My efforts to see Wryneck had also been failing. My first attempt was at Yarmouth Cemetery about 10 days ago. I arrived in the mid-afternoon to be told it had flown in to a bush and had not been seen again. Despite much searching by me and another birder, we failed to locate it but at least I found myself a dapper Pied Flycatcher, my first of the autumn, so the visit was not in vain.
My birding activities the following weekend were restricted to a 4 hour window on Saturday afternoon due to work and sporting commitments (my daughter doing the sporting bit in Letchworth, me being the taxi) so my husband and I elected to visit Winterton hoping for Wryneck and Greenish Warbler. Arriving just north of the totem pole we found one birder staring at a dense clump of bushes.
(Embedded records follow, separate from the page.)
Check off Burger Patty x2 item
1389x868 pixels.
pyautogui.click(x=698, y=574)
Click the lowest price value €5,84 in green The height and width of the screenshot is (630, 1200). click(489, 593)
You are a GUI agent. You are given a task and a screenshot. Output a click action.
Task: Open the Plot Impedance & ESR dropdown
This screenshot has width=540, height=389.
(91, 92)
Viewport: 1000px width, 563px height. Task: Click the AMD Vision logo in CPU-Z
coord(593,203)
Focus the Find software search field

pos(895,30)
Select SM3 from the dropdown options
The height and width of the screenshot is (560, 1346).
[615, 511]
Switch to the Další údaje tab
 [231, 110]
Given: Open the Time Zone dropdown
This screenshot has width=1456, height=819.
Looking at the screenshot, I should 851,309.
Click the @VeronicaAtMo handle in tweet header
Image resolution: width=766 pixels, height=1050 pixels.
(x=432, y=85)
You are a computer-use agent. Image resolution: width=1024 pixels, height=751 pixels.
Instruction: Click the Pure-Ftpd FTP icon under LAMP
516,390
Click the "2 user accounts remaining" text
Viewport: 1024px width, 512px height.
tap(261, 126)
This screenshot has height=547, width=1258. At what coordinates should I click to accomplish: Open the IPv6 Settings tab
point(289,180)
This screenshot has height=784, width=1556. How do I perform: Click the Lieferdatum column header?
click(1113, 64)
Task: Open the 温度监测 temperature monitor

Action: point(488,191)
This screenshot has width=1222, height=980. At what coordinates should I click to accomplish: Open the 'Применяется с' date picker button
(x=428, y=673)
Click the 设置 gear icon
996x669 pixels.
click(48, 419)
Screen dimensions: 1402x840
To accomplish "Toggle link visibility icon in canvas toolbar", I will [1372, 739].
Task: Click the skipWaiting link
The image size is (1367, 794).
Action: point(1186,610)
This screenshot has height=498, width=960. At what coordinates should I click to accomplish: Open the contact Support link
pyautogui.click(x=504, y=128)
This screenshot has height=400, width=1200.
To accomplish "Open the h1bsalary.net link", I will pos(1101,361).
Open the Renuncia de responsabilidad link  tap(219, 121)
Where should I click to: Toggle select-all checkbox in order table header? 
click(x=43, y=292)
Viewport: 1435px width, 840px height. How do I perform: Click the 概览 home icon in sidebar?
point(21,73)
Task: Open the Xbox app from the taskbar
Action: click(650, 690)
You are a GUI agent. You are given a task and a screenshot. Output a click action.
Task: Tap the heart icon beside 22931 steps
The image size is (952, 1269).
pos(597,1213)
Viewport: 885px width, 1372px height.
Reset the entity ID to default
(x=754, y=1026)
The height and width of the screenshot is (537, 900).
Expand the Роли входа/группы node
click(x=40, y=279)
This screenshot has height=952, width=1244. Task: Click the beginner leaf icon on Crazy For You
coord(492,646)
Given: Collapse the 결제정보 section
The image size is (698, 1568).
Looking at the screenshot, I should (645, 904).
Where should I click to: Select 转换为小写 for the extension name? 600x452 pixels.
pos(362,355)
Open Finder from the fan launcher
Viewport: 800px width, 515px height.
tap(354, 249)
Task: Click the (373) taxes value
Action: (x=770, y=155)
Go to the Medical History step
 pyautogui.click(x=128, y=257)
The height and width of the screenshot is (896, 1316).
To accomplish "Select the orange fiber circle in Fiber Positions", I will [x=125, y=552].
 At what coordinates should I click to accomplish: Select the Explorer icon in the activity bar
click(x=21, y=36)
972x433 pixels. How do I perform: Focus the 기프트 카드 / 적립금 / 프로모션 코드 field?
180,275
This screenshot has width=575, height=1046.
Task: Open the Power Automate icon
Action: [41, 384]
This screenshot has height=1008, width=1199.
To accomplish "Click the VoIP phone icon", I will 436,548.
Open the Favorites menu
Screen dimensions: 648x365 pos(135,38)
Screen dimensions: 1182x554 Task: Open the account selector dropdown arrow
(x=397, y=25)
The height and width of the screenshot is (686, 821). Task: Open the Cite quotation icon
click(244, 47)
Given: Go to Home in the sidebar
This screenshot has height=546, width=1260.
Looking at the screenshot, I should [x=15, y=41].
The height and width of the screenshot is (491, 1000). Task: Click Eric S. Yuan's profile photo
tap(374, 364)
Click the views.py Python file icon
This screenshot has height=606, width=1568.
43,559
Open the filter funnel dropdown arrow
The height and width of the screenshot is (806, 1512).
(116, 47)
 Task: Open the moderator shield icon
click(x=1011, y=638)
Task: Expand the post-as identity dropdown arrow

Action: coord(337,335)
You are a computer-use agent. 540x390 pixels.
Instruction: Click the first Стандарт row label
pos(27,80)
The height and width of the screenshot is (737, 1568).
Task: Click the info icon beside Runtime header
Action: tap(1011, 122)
Sure enough, the Wryneck had been showing well on the short Winterton turf but had flown into a bush and disappeared. Despite searching hard for 45 minutes, there was no sign of the Wryneck, or of any other birds for that matter, so with limited time we gave up and turned southwards hoping the Greenish Warbler would be more obliging.
The warbler had been quite elusive at times and a small crowd of birders was gathered by the "Valley" waiting for it to reappear. Fortunately we had timed it right and didn't have long to wait as I noticed a small bird flick into the back of a willow and then pop out in the open on the front of the tree. It performed beautifully, flitting back and forth from the willow to a huge buddleia, constantly flicking its wings.
Sunday was spent with my daughter at Letchworths annual Duck'n'Dash, nothing to do with birds, but an aquathlon ie a biathlon composed of a 600m swim followed by a 6km run. My daughter was competing as the swimmer in a relay team, the other half of which was my friend and fellow birder James Walsh doing the running bit. Considering that they were essentially a Junior + Veteran team, they came a very creditable close 3rd against Adult+Adult teams.
During this week, I had time for an hour or so's birding back at Great Yarmouth Cemetery. Whinchats were posing here using gravestones for lookouts, another Pied Flycatcher hunted insects above them and I was pleased to catch up with a classically tail-quivering Redstart.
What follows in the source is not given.